这是朱司其心中“永远的痛”,这件事是他第一次“失手”,对此他也很遗憾。现在事年张立新说这事他马上萎了。
“是这样子的,鉴于你上次行动的失误,我们认为你很有必要再去好好培训一下,虽然你的军事技能可能很高,但是我们国安并不同于部队,还是有很大的区别的。”张立新道。
“培训?我哪有时间,再说我还有自己的事呢?”朱司其道。
“得了吧你,反正你也当甩手掌柜,有那位唐小姐在那里帮你坐阵出不了事!”袁鑫道。
“唉,你们好像对我的事很清楚!”朱司其道。
“如果不调查清楚你还能让你进入国安?就这样决定了,培训时间也不长,就一个月,突击培训,一般的人可是要半年的,我可以在他们那边吹了牛,别人要半年,你一个月就得把别人半年需要学的东西全部学会。”张立新道。
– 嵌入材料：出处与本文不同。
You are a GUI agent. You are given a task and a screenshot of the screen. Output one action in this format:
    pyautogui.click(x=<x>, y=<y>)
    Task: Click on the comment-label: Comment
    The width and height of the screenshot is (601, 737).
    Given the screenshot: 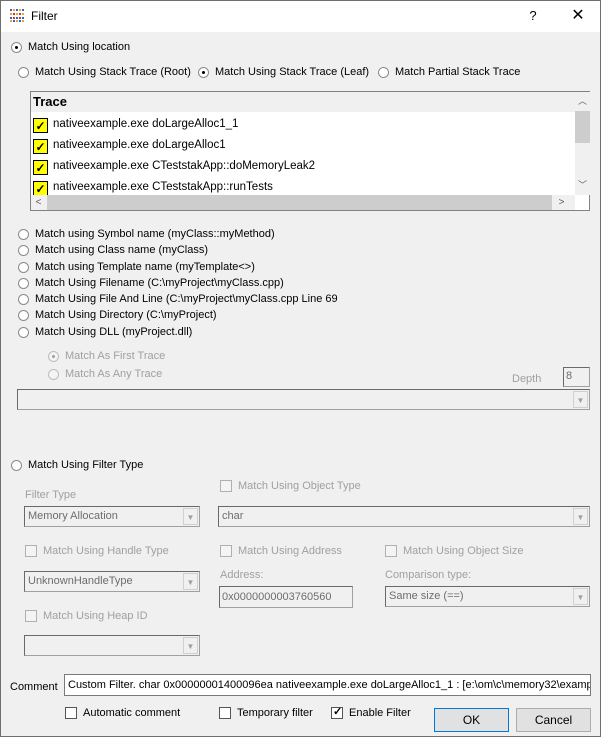 What is the action you would take?
    pyautogui.click(x=34, y=687)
“另外你还别不乐意,在培训之前还得对你进行例行检测,如果检测不过关你连培训的资格都没有!”袁鑫在边上接着道。
“我没有这样差劲吧?要不然你们也不发证件给我啊。”朱司其道。
“一码归一码,你也不要多说了,马上去报道,外面有车送你去,对了,把你的一切有效证件跟通讯器材都留下,等会我会给你一个临时证件,一次性有效。”张立新道。
“怎么动不动就收我的证件!手机能不以留下来,培训总也会有个休息时间的吧?到时我总得打电话啊。”朱司其嘟嚷道。
“不行!那里根本就没有手机信号,你到了那里也没有用。”张立新道。
朱司其无奈可好拿出来,然后张立新交给他一张盖有国安局大印的临时通行证,上面有他的名字跟照片,而且有效日期就真的是今天,一到二十四点就作废!
接朱司其的车子是辆普通的军车,开车的是个上士,看到朱司其上车后拿着他的临时证件仔细看了看才发动车子,一路上也他也没跟朱司其说一句话,就处朱司其想逗他说话,但看到那张冰冷的脸只好把话止住。
两个多小时后朱司其已经离开了市区进入到一个山区,当达到目的地时,在外面朱司其看不到任何的标志或标牌,只有冰冷冷的铁牌上写着“军事重地、严禁进入”。而送他的司机只是把朱司其送到门口连多余的话也不说一句马上就掉头走人。